- [SELECTED EXCERPT]:
* * * *
Jonah Hex #14: When I first read this issue, I got the idea that each of the three parts of Palmiotti and Gray's origin of Jonah Hex was going to include a different reason for his scars as a sort of nod to Joe Lansdale's sarcastic retorts for Hex every time someone would ask how he got them (my favorite being "Damn toothpick slipped"), since this one seems to draw a few elements from the previous origin sory from Jonah Hex v.1. However, that's not the case at all, and what we get instead is another interesting chapter from Hex's childhood that stands on its own very well and--except for a scene where Hex literally claws his way out of the bottom of an outhouse in a scene that reminds us that Palmiotti and Gray have probably never seen the word "subtle"--solid and very entertaining. As for the art, I mentioned last month that I wasn't too familiar with Jordi Bernet, but the work he's doing here has moments that are straight from the Joe Kubert playbook, and for a Jonah Hex origin story, you really can't ask for something more appropriate than that.
Justice Society of America #1: If we can all just set aside our differences and agree that "Hey Rebel. Now who's crying like a bitch?" is one of the stupidest lines ever written in comics by someone other than Frank Miller, I think we can get a lot more done around here. Anyway, after a catastrophic attempt to streamline the DCU with the wall-punching antics of Infinite Crisis, Geoff Johns has returned to the JSA, and apparently forgot to bring anything that would resemble "making sense" with him. Highlights include Ma Hunkel's granddaughter, who ensures in five pages that I never want to see her again; what appears be Pre-Crisis Starboy from two Legion reboots ago; and a promise that we'll get to see Earth-2 Superman again in the next year. Because, y'know, that worked out so well last time. I really used to like the JSA a lot, and there are a lot of characters in this book--like Rick Tyler and Jesse Quick--that I still have a lot of affection for, but there's nothing here that gets me excited at all, other than the fact that the JSA's "Big Three" don't sit around the table playing trading card games for the entire issue. In this one, they stand around the table. Totally different.
* * * *
- [PROMPT]: Pick up the comic book reviews after their final sentence and keep writing them in the same voice.

(Extracted data entries)
* * * *
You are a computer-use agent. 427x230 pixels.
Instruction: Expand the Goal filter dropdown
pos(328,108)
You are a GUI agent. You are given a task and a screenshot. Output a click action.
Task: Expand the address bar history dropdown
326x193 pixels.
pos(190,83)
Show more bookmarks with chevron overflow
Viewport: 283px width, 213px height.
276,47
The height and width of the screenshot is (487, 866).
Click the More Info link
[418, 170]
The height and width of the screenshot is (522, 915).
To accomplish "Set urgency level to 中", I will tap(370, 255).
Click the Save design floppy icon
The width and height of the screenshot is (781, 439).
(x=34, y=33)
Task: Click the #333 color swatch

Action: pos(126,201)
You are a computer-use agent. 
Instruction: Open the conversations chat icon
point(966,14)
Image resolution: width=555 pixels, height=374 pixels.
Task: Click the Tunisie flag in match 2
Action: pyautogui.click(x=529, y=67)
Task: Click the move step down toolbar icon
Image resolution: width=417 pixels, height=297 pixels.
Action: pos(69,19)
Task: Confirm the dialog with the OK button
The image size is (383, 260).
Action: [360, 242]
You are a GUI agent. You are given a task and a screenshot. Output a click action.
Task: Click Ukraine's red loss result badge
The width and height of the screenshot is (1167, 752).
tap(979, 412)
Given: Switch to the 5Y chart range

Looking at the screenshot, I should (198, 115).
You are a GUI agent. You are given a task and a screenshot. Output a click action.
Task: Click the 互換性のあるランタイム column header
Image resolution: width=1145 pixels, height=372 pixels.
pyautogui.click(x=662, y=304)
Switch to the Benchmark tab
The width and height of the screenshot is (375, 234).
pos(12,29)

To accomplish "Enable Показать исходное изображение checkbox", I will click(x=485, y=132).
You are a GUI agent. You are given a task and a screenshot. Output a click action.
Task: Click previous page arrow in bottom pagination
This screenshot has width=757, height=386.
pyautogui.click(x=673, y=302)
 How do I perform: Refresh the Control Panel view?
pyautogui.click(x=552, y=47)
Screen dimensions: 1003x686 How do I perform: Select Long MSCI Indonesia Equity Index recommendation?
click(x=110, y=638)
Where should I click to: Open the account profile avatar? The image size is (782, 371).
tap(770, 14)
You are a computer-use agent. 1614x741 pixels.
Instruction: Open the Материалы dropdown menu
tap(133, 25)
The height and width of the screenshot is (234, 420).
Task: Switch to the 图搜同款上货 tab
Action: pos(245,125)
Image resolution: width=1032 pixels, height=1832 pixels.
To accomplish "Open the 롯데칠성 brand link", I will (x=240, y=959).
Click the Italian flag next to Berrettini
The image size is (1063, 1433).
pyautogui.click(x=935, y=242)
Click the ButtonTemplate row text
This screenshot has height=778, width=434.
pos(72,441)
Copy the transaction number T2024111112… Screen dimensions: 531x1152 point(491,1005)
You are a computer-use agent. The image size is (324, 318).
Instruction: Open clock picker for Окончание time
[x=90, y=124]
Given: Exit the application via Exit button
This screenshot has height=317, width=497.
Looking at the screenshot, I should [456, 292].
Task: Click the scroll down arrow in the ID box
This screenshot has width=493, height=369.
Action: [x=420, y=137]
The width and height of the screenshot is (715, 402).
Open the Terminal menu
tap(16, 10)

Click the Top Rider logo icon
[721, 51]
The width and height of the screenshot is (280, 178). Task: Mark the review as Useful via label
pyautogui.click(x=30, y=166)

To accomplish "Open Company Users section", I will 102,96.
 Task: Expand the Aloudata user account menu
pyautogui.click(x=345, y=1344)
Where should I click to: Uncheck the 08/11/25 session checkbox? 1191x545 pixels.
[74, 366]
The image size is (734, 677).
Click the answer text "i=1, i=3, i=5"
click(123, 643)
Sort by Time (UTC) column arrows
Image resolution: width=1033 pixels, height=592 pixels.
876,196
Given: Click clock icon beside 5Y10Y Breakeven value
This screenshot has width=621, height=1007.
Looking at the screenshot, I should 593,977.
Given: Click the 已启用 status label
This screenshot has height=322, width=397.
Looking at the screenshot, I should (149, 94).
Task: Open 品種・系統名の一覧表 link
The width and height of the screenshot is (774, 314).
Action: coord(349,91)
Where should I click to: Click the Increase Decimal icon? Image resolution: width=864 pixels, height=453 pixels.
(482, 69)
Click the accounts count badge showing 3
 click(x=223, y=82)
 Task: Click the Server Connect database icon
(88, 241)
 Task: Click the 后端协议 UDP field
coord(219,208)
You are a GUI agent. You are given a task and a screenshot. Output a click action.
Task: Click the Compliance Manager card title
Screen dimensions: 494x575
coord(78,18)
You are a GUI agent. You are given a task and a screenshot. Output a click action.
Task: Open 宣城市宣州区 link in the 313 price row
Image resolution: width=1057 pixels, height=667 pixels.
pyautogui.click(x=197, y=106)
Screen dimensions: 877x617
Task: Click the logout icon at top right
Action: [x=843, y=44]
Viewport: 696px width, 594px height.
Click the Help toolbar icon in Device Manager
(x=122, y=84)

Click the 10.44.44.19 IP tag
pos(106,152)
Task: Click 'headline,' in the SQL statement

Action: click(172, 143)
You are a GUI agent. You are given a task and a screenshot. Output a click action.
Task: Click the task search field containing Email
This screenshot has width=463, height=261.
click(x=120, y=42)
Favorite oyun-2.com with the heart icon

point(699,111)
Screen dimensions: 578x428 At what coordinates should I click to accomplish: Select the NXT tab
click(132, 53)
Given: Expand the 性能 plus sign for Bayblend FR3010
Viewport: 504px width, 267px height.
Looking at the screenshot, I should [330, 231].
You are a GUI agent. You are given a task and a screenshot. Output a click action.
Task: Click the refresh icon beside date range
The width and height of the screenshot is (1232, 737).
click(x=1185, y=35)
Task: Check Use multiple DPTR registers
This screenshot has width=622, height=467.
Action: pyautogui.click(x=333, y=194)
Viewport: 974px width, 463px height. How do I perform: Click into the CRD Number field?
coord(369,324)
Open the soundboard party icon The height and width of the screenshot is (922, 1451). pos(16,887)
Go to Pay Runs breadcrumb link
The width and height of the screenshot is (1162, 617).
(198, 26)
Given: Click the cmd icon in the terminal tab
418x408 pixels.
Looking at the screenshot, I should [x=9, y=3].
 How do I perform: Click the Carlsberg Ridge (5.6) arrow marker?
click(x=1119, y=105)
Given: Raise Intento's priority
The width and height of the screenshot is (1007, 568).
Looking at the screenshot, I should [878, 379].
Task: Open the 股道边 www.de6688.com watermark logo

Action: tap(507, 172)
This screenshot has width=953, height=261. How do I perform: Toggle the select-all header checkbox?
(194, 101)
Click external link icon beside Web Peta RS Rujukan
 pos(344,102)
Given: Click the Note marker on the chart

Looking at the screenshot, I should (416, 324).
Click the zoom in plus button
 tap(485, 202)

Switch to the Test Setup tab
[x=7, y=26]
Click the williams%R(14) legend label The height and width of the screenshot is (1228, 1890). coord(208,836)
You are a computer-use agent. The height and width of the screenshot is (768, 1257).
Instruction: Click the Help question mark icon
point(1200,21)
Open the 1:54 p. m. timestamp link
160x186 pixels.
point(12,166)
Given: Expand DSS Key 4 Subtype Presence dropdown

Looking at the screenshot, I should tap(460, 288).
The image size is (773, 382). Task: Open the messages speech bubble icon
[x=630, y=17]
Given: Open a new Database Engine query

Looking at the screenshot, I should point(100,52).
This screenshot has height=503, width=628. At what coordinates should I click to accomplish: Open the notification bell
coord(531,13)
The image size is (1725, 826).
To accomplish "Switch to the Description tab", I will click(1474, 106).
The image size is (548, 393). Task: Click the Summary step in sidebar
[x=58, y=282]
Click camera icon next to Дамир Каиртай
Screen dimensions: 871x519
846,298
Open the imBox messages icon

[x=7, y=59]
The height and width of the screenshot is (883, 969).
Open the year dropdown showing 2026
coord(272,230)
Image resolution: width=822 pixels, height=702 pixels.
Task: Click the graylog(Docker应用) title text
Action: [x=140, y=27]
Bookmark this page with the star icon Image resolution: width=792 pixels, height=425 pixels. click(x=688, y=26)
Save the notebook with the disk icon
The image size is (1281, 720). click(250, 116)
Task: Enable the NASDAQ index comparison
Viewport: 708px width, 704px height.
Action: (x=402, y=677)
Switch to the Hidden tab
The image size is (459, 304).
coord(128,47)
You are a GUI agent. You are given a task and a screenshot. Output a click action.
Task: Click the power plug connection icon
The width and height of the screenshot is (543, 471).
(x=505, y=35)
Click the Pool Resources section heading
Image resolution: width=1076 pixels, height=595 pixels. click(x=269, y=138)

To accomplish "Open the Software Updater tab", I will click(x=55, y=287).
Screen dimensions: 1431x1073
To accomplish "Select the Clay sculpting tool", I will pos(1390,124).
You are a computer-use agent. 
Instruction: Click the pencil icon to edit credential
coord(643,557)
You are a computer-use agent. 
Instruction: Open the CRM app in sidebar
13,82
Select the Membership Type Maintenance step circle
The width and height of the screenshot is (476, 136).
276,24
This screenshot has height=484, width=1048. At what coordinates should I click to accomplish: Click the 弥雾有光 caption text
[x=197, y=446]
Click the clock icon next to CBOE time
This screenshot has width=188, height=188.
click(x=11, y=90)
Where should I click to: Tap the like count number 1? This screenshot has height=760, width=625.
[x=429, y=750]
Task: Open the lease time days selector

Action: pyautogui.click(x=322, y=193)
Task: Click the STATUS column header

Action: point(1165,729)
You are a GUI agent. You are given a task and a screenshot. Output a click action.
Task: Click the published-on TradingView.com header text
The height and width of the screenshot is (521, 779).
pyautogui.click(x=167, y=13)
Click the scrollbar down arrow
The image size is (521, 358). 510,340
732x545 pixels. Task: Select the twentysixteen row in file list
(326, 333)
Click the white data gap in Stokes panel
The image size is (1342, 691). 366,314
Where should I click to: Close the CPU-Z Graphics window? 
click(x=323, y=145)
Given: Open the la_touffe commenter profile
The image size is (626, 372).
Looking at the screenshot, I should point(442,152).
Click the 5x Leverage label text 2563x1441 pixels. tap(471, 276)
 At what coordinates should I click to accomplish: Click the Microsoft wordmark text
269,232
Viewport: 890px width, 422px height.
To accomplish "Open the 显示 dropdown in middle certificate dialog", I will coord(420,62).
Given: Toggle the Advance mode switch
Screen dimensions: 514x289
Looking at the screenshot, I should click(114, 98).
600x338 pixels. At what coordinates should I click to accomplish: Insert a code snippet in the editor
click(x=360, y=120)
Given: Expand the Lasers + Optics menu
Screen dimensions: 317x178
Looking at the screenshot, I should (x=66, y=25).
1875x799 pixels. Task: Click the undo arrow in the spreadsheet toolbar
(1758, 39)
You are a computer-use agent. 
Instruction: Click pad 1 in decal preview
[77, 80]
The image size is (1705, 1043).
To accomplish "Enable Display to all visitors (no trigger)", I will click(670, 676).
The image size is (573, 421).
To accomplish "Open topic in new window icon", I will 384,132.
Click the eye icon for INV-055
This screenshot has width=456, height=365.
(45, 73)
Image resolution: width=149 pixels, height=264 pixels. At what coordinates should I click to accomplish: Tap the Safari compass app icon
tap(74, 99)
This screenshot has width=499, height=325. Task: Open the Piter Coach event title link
* * * *
- [ANSWER TO THE PROBLEM]:
Manhunter #26: I'll be honest with you: When Manhunter first came out, I actually kinda hated it. Mostly, my complaints centered around the fact that in those first few issues, where she's chainsmoking, ignoring her kid, and, y'know, murdering Copperhead in the sewer, Kate Spencer didn't strike me as being very likeable. That's what the key to Manhunter really is, though: Over the two years of the series thus far, Kate's had a very interesting, very rewarding character arc. And hopefully, her return this week marks the start of a much longer run, because this is one of the best issues of the series. Marc Andreyko really does a great job of getting back into the swing of things, immediately setting up new plots and subplots that make you forget there was such a long hiatus between this one and #25, and Javier Pina and Robin Riggs look great in this issue. It's great stuff, and if you missed out for the first run, it makes a great place to jump on. Give it a shot, it's got Cameron Chase in it.
Marvel Holiday Special 2006: With books like Beyond!, Manhunter, Detective Comics, and Nightly News out this week, you may well be wondering if this one just got a pass based on my well-documented love of Christmas comics. To that, I would like to respond with a short list of things that made my heart grow three sizes this week:
1. Fin Fang Foom and Wong teaming up to fight a giant robot Santa Claus unleashed by HYDRA.
2. MODOK getting drunk at the AIM New Year's party and hitting on a woman.
3. A poem by Mike Carey entitled "A is for Annihilus."
And, perhaps the most awesome thing ever...
4. Santa's entry in the Official Handbook of the Marvel Universe. (First Appearance: STRANGE TALES #34!)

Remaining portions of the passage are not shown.